Amber McReynolds is a leading voting expert who has promoted vote-by-mail and serves on the U.S. Postal Service’s Board of Governors. She also previously helped run elections in Colorado. She said that after the 2020 election, she hired private security to monitor her home after receiving online vitriol that included threats against her family. 

“The core reason why people are getting harassed and getting death threats is because there were lies and conspiracies spread about the election process,” said McReynolds. “So I also think it’s important that we go to the core issue and hold those people accountable.”

She said the arena of voting rights advocacy is filled with women, many of whom have gotten threats, especially when they make public appearances.

“I know other women who have been harassed and targeted to the point where we get told, ‘Well, lay low or have a lower profile,’” she said. “Well, really?”

Chris Walker, an elections administrator in southern Oregon who has worked in county government for more than 20 years in the state, said she’d never faced the level of threats she has experienced since the 2020 election. After the presidential election, someone graffitied big white letters across the street from her office. The message: “Vote [sic] don’t work. Next time bullets.”

Walker, who is the Jackson County clerk, said the experience shook her.

“When you come to your office and see something like that — it was probably, I would say, eight- to 10-foot lettering on that parking lot directly across the street — that just drains you,” she said.

Walker said while the state’s new legislation is helpful, she also wants more funding for security infrastructure that can boost physical protections around election workers. She emphasized the importance of state-run elections that are distinct from federal oversight — her local county helps pay for its elections through a mix of revenue streams, including fees related to vital records. But she noted the increasing costs around printing, pamphlets, equipment and licensing. The office has tapped federal funds for some security upgrades.

“At what point does that all break without some sort of funding mechanism for the local jurisdictions?” she said.

According to the latest Brennan Center survey on election workers, nearly 80 percent think the federal govern­­ment is either doing “noth­ing” to support them or is taking some steps but “not doing enough.”

The U.S. Department of Justice launched a law enforcement task force last summer to better address threats against election workers and others associated with the electoral process. This week, the Biden administration released a budget proposal that calls for spending $10 billion over the next decade on election infrastructure, including expanding vote-by-mail and making ballots postage-free.

Experts say Congress can further expand election worker protections and approve more funding for security infrastructure. They also believe more public education about elections is needed to demystify the process. Some want social media platforms to better respond to misinformation and disinformation about elections that can ricochet across the internet.

Walker said that safety concerns are never far from her mind but that she will not be deterred from doing her job.

“Elections are bigger than us as individuals,” she said. “You’re doing a job for democracy — for our democratic republic.”
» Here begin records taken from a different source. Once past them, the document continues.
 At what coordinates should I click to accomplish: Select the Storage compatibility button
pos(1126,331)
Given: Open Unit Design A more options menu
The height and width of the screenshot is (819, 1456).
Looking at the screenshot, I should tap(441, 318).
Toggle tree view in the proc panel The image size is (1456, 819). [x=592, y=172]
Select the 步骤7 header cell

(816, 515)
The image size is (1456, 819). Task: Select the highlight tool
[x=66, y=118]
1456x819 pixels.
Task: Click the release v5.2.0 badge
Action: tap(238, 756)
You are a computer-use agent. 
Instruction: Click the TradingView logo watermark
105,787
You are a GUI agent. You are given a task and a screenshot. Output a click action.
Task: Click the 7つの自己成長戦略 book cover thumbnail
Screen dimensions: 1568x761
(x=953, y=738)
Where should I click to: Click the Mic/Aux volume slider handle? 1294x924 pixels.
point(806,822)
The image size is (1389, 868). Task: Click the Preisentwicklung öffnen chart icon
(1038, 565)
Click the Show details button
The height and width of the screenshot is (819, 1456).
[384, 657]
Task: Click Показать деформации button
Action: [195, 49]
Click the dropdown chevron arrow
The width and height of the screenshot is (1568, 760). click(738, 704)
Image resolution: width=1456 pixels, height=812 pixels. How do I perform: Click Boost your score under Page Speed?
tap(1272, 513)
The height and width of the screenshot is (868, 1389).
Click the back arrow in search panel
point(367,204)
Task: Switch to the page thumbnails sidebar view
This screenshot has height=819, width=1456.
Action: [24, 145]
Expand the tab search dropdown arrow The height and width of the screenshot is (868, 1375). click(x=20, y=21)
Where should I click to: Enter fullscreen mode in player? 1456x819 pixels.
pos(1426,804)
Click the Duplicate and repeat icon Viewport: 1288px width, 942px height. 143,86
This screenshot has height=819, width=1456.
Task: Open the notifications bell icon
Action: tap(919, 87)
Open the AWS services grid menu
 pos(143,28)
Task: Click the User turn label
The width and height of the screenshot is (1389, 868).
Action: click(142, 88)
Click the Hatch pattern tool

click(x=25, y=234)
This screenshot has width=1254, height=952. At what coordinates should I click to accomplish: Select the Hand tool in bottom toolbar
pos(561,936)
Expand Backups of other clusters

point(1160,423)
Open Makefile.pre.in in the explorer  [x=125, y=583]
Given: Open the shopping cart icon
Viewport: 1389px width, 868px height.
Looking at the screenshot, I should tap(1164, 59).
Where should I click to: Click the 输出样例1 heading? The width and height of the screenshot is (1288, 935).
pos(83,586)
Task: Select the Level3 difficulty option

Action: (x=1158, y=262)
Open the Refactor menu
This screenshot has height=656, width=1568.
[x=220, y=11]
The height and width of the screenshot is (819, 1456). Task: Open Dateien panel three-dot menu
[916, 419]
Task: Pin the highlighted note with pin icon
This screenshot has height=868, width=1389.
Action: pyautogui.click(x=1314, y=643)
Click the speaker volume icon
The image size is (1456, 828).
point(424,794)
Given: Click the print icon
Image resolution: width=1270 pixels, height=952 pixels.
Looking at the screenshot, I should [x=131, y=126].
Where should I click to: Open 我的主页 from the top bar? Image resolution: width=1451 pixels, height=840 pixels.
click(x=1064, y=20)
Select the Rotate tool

Adona added that she too is committed to election work, a job she believes she was born to do. Adona is now running to replace her boss, who plans to not seek reelection and has endorsed her. But Adona said policymakers and society cannot rely on that kind of goodwill to last if there are no consequences for harassment and threats of violence.

“If we’re not going to punish certain types of behavior, then we need to be prepared for a slew of retirements,” she said.